**Required tasks:**
[a] Please shorten the paragraph of the Form 8-K cover page that begins "Indicate by check mark whether the registrant is an emerging growth company," keeping its main facts.
[b] Copy out the Form 8-K cover page word for word, from "(Exact name of" down to "offices)   (Zip Code)".

**Document extract:**
----

UNITED STATES

SECURITIES AND EXCHANGE COMMISSION

Washington, D.C. 20549

 

 

FORM 8-K

 

CURRENT REPORT

 

Pursuant to Section 13 or 15(d) of the Exchange Act of 1934

 

Date of Report (Date of earliest event reported) November 16, 2018

 

 

SIMMONS FIRST NATIONAL CORPORATION

(Exact name of registrant as specified in its charter)

 

Arkansas 0-6253 71-0407808
(State or other jurisdiction of
incorporation)
(Commission File Number) (I.R.S. Employer Identification No.)
     
501 Main Street, Pine Bluff, Arkansas   71601
(Address of principal executive offices)   (Zip Code)

 

(870) 541-1000

(Registrant's telephone number, including area code)

 

 

Not Applicable

(Former name or former address, if changed since last report.)

 

 

Check the appropriate box below if the Form 8-K filing is intended to simultaneously satisfy the filing obligation of the registrant under any of the following provisions (see General Instruction A.2. below):

 

[X]  Written communications pursuant to Rule 425 under the Securities Act (17 CFR 230.425)

 

[ ]  Soliciting material pursuant to Rule 14a-12 under the Exchange Act (17 CFR 240.14a-12)

 

[ ]  Pre-commencement communications pursuant to Rule 14d-2(b) under the Exchange Act (17 CFR 240.14d-2(b))

 

[ ]  Pre-commencement communications pursuant to Rule 13e-4(c) under the Exchange Act (17 CFR 240.13e-4(c))

 

Indicate by check mark whether the registrant is an emerging growth company as defined in Rule 405 of the Securities Act of 1933 (17 CFR §230.405) or Rule 12b-2 of the Securities Exchange Act of 1934 (17 CFR §240.12b-2). Emerging growth company [ ]

 

If an emerging growth company, indicate by check mark if the registrant has elected not to use the extended transition period for complying with any new or revised financial accounting standards provided pursuant to Section 13(a) of the Exchange Act. [ ]

 

 

Item 8.01 Other Events.

----

**Information supplied:**
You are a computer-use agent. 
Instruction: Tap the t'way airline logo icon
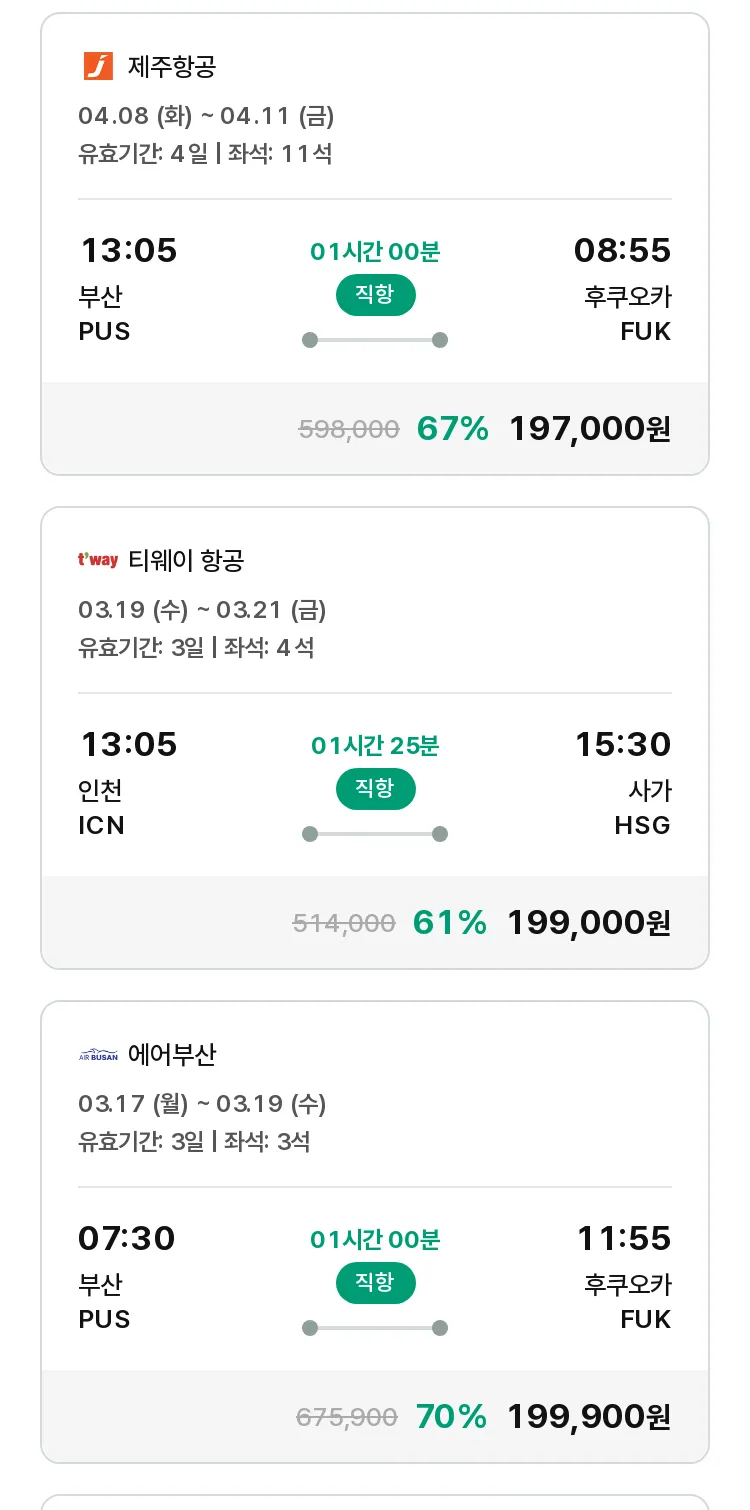point(98,560)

----

**Answers per task:**
[a] The registrant must mark whether it is an emerging growth company under Rule 405 of the Securities Act of 1933 (17 CFR §230.405) or Rule 12b-2 of the Securities Exchange Act of 1934 (17 CFR §240.12b-2). The emerging growth company box is unchecked.

[b]
(Exact name of registrant as specified in its charter)

 

Arkansas 0-6253 71-0407808
(State or other jurisdiction of
incorporation)
(Commission File Number) (I.R.S. Employer Identification No.)
     
501 Main Street, Pine Bluff, Arkansas   71601
(Address of principal executive offices)   (Zip Code)